▸ Goal of the exercise
The response must consist of the lines below from the one with "Instruction: Select All Mail from folder list" through the one with "is (542, 1024).", exactly as they appear and with both ends kept.

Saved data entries
= = =

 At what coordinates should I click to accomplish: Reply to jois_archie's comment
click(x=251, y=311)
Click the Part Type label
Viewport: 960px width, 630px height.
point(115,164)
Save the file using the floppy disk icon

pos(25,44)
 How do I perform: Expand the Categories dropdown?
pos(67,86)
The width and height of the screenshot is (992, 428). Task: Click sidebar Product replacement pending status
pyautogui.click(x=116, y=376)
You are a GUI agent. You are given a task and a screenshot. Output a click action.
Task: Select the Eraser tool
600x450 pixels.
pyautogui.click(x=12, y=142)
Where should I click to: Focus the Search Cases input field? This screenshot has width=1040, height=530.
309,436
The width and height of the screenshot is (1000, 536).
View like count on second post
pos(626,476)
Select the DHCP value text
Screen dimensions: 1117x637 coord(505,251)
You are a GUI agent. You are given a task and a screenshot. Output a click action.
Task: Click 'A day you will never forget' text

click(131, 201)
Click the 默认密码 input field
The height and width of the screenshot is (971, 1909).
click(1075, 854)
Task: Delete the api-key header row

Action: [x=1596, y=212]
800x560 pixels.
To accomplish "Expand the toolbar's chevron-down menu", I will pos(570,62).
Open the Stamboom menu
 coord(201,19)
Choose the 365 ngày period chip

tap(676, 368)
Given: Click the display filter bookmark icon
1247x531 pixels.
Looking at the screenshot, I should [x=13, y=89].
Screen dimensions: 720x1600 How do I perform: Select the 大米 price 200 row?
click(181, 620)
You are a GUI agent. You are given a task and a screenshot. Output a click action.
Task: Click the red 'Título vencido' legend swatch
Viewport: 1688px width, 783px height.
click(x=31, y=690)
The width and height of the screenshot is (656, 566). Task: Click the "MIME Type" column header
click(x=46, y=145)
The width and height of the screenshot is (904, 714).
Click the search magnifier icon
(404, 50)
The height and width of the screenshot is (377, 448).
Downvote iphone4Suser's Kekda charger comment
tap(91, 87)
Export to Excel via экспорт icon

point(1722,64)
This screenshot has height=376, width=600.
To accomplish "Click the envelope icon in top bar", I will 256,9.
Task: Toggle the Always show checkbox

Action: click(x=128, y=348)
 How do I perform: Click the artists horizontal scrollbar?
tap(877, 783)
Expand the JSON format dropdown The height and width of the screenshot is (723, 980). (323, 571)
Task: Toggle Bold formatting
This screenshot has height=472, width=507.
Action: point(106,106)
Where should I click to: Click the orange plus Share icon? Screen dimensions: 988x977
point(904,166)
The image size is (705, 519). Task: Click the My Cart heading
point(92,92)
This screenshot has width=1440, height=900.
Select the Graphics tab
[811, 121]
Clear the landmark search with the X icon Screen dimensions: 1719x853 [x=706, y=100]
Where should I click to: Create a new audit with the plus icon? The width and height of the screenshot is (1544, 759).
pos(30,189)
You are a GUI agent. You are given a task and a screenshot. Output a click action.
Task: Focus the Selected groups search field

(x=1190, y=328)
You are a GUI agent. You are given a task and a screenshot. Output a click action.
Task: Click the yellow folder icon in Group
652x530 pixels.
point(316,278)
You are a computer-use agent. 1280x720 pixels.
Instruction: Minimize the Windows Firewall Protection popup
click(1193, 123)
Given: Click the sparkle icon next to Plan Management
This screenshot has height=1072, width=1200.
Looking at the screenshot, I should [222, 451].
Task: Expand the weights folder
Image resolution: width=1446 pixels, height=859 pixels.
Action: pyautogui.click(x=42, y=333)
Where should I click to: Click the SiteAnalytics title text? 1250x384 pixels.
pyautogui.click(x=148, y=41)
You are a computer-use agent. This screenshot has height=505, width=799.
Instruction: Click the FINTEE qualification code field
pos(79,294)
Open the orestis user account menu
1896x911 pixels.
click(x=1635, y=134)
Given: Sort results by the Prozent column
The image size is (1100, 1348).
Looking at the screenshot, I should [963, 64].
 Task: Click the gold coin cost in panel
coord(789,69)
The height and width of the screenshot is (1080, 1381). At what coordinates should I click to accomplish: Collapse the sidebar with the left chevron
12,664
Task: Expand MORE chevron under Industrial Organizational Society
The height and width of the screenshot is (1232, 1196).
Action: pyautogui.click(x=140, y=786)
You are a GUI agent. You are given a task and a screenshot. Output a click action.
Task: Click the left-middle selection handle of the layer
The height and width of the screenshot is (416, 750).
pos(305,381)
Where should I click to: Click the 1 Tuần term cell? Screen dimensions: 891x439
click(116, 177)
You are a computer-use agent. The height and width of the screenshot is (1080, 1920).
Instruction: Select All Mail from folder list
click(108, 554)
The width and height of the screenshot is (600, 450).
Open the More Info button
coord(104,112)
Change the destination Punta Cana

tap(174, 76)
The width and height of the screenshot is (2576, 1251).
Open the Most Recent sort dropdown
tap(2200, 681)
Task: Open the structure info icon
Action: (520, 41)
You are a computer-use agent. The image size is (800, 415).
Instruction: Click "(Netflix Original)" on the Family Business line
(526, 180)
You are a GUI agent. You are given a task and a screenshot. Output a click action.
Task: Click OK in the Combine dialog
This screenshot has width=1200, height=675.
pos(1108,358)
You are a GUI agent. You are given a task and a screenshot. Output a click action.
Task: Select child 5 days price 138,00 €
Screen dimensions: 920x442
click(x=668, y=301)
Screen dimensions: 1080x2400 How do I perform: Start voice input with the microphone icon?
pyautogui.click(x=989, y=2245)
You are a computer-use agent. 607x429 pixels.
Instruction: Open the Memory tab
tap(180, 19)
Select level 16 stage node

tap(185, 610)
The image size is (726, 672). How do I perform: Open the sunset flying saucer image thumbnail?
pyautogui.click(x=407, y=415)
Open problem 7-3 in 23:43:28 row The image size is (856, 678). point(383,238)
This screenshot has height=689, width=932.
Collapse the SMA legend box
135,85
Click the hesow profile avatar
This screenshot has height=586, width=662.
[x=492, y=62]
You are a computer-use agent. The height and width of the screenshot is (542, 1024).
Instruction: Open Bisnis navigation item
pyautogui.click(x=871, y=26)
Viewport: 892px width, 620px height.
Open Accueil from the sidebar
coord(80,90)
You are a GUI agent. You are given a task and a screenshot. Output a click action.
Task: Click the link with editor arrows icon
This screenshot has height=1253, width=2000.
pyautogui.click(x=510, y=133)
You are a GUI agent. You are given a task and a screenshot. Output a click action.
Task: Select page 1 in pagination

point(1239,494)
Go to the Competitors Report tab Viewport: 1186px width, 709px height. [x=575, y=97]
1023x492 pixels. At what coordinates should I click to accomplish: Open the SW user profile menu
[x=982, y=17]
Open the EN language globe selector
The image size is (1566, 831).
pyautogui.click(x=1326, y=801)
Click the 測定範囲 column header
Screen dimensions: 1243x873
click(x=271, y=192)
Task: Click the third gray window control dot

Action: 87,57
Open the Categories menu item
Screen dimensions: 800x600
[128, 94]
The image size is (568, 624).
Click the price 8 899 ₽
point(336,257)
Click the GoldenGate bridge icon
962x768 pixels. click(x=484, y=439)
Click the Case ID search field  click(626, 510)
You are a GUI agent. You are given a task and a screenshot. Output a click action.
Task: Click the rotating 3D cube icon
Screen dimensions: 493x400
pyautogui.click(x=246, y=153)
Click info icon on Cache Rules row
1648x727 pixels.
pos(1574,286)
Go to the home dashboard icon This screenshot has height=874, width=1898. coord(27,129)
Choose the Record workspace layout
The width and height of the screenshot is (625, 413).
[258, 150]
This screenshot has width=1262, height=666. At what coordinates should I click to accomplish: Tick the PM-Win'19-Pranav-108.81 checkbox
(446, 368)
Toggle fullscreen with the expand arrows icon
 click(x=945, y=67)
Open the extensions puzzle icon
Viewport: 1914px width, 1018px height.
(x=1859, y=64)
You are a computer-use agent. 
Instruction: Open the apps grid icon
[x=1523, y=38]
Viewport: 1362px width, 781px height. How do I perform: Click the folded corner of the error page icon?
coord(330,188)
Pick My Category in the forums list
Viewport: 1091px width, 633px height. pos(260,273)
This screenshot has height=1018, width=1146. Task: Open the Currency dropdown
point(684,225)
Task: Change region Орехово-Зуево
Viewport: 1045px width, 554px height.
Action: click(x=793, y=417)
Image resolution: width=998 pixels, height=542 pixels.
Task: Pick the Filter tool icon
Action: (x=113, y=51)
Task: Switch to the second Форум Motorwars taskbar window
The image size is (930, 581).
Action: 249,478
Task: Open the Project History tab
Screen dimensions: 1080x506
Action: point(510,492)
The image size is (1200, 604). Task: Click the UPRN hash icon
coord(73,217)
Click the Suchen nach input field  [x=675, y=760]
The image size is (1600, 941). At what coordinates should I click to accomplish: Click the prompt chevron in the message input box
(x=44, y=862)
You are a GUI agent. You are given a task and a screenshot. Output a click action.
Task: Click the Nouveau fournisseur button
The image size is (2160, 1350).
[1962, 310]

= = =

▸ Answer for this exercise
Instruction: Select All Mail from folder list
click(108, 554)
The width and height of the screenshot is (600, 450).
Open the More Info button
coord(104,112)
Change the destination Punta Cana

tap(174, 76)
The width and height of the screenshot is (2576, 1251).
Open the Most Recent sort dropdown
tap(2200, 681)
Task: Open the structure info icon
Action: (520, 41)
You are a computer-use agent. The image size is (800, 415).
Instruction: Click "(Netflix Original)" on the Family Business line
(526, 180)
You are a GUI agent. You are given a task and a screenshot. Output a click action.
Task: Click OK in the Combine dialog
This screenshot has width=1200, height=675.
pos(1108,358)
You are a GUI agent. You are given a task and a screenshot. Output a click action.
Task: Select child 5 days price 138,00 €
Screen dimensions: 920x442
click(x=668, y=301)
Screen dimensions: 1080x2400 How do I perform: Start voice input with the microphone icon?
pyautogui.click(x=989, y=2245)
You are a computer-use agent. 607x429 pixels.
Instruction: Open the Memory tab
tap(180, 19)
Select level 16 stage node

tap(185, 610)
The image size is (726, 672). How do I perform: Open the sunset flying saucer image thumbnail?
pyautogui.click(x=407, y=415)
Open problem 7-3 in 23:43:28 row The image size is (856, 678). point(383,238)
This screenshot has height=689, width=932.
Collapse the SMA legend box
135,85
Click the hesow profile avatar
This screenshot has height=586, width=662.
[x=492, y=62]
You are a computer-use agent. The height and width of the screenshot is (542, 1024).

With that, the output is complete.